→ Your goal
From the records below, copy each line that has the word "Viewport" in it.

→ Material supplied
-----
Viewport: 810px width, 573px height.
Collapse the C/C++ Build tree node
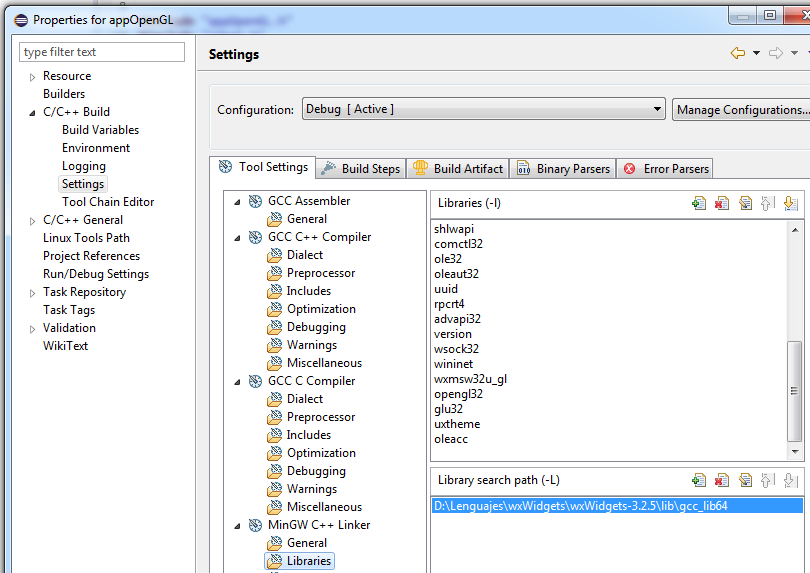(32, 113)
-----
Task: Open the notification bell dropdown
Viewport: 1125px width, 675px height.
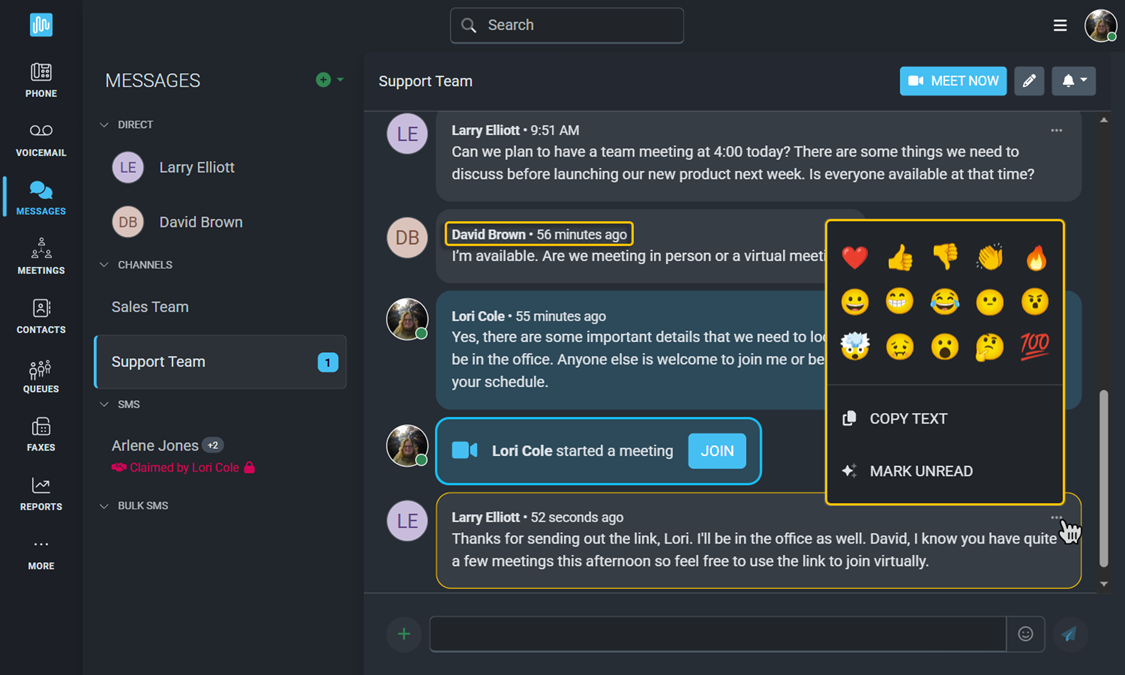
-----
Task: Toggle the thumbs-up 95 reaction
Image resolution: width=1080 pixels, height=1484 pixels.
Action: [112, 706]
-----
→ Written response
Viewport: 810px width, 573px height.
Viewport: 1125px width, 675px height.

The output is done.